Conformément à l'article L742-2 du dit code, l'étranger est maintenu à disposition de la justice, dans des conditions fixées par le procureur de la République, pendant le temps strictement nécessaire à la tenue de l'audience et au prononcé de l'ordonnance.
En application de l'article L742-3 du même code, si le juge ordonne la prolongation de la rétention, celle-ci court pour une période de vingt-six jours à compter de l'expiration du délai de quatre jours mentionné à l'article L. 741-1.

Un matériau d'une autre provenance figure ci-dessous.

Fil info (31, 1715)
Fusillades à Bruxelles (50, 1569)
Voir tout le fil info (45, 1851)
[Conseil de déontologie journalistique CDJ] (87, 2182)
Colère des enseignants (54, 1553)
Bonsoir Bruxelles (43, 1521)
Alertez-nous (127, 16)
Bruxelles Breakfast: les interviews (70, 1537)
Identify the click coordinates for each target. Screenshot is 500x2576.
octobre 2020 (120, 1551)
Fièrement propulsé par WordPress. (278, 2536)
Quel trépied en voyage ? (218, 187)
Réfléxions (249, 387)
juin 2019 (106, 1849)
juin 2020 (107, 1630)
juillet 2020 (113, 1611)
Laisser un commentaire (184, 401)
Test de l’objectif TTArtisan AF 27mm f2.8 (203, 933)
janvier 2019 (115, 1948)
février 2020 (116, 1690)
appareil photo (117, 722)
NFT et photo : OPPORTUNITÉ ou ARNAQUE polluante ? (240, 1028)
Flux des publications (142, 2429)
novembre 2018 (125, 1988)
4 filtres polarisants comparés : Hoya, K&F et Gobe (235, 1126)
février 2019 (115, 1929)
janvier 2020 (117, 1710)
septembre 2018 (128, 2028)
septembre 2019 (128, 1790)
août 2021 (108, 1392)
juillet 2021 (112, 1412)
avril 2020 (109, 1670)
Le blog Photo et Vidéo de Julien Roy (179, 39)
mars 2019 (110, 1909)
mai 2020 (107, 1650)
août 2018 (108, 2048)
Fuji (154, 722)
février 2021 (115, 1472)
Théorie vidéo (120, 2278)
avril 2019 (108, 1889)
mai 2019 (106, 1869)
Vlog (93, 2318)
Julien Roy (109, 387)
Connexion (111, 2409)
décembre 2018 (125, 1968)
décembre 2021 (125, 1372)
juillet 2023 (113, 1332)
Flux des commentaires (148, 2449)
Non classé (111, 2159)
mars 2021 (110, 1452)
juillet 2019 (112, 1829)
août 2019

La cour confirmera la décision du premier juge ayant fait droit à la requête aux fins de la prolongation de la mesure de rétention seule mesure -en l'absence de garanties de représentation et de possession d'un passeport ou document d'identité en cours de validité- de nature à prévenir le risque de soustraction à l'exécution de la mesure d'éloignement.
Par ailleurs la cour ne pourra faire droit à la demande d'assignation à résidence formée à l'audience par M. [S] en application des dispositions de l'article L 743-13 du CESEDA à défaut de remise à un service de police ou à une unité de gendarmerie de l'original d'un passeport et de tout document justificatif de son identité, en échange d'un récépissé valant justification de l'identité et sur lequel est portée la mention de la décision d'éloignement en instance d'exécution.
Il y a lieu en conséquence de confirmer l'ordonnance déférée.
PAR CES MOTIFS
Statuant publiquement,
Vu l'article 66 de la constitution du 4 octobre 1958,
Vu les articles du code de l'entrée et du séjour des étrangers et du droit d'asile,
Déclarons l'appel recevable,
Confirmons la décision déférée,
Disons que la présente ordonnance sera notifiée conformément à l'article R 743-19 du Code de l'Entrée et du Séjour des Etrangers et du Droit d'Asile,
Fait à Montpellier, au palais de justice, le 01 Août 2024 à 11h06.